How do you climb your mountains? 5 steps at a time.
Maybe we scale them with ease, maybe we find ourselves in such an overwhelming state of mind we don’t even know where to start. There’s been a few times in my life where my poor coping skills, lack of self-awareness, and my skewed perception of events made whatever was going on in my life into an even bigger mess.
I’m an easy woman to find. I leave messes wherever I go.
I’ve also created my own challenges. “ big, big, goals “ that I just drop when the going gets tougher than I expected.
In 2009, I hiked my first 14er — Mt. Elbert. A 14er is slang for a 14,000 mountain. Mt. Elbert is over 14,400 feet high and is the highest mountain in Colorado and the second highest in the lower 48. Elbert hold a classification of one — which means it’s an easy mountain. Very little scrambling, no technical climbing and a well defined trail.
For a flat lander though I found nothing is easy in altitude, especially at 10,000 feet and above.
From the trail head where we started, Elbert is a nine mile round trip hike and has an elevation gain of over 4,000 feet. I was in fairly good shape then, I’d taken up running, and was a good weight. I expected to have a fairly easy go of it.
When you look at Elbert, you think you see the summit, but that’s not the summit. As you head up over the mountain you see what you think is the real summit, that’s not it either. I was super excited when I saw it and Mark burst my bubble — it was a false summit.
I was brought to tears. I was tired, and cold, and the overwhelming scale of what I had doing was catching up to me. My thighs grew angrier with each stop I took.
A storm was starting to roll in and I was so close.

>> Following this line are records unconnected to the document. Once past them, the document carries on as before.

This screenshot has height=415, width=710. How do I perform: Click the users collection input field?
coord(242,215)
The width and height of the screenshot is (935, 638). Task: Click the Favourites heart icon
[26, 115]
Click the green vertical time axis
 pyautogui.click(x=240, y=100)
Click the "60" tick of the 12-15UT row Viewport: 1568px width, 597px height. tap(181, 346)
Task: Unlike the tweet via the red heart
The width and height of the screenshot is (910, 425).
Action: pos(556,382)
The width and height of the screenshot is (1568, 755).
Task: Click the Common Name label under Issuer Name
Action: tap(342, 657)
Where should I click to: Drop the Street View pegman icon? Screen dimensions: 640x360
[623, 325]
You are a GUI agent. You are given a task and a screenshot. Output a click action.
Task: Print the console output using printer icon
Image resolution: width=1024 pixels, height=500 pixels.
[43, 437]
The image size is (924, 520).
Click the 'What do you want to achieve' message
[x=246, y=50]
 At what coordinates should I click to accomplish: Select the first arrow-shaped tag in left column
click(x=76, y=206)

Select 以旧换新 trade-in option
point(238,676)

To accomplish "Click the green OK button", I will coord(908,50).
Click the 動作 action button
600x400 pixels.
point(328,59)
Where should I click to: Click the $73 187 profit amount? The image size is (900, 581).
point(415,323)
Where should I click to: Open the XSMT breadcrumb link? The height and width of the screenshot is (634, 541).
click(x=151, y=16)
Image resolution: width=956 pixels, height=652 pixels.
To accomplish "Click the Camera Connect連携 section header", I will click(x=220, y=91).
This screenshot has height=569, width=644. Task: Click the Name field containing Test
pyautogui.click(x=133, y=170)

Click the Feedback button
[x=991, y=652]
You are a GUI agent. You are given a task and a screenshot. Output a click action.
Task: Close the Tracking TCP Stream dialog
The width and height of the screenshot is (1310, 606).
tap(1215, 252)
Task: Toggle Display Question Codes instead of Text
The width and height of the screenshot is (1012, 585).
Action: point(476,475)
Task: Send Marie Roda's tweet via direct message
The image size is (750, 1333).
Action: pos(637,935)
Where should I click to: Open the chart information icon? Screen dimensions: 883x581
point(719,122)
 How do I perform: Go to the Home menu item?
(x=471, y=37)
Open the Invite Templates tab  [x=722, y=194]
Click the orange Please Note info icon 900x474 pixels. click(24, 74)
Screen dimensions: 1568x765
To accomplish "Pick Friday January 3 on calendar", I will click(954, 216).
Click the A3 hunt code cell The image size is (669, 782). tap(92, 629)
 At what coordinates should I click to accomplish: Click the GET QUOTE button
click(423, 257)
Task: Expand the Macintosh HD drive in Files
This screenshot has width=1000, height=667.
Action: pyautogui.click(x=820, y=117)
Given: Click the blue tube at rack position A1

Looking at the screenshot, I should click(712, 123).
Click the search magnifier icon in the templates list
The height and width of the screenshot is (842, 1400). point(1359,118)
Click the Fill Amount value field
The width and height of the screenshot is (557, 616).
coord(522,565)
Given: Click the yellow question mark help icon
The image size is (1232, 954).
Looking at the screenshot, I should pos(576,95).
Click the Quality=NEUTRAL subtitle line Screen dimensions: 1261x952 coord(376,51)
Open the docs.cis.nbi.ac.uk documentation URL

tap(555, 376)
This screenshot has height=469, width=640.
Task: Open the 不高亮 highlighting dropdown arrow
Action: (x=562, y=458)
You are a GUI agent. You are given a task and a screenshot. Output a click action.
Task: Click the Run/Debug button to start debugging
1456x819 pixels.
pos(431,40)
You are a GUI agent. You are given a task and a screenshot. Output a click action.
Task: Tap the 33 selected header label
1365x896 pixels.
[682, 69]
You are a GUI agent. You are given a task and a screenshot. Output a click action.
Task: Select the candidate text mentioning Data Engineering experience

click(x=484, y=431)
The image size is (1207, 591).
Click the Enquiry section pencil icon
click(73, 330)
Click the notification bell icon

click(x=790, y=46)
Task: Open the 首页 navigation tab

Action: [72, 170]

I said to myself, five more steps. Take five more steps. If you can take five steps, you can take five more steps. That was what got me to the top.
That advice I gave myself to push forward almost nine years ago. I had totally forgotten about. There were many times I felt so stuck and powered through inappropriately. Horribly, horribly, inappropriately.
Sometimes life has to be taken step by step, minute by minute. When we look at the totality of a situation we can’t imagine every conquering it. As I came out of treeline on Elbert, Mark said, don’t look up. Half joking of course, but when I did look up, holy hell, how in the world would I ever get up that mountain.
Five steps at a time.
Put the harrowing and overwhelming events of your life into smaller chunks. Do you need to focus day to day or minute to minute? How far can you look ahead and keep your sanity?
Is there something happening in your life right now or a big goal you want to achieve? How can you break it down so that you can look at one small piece at a time?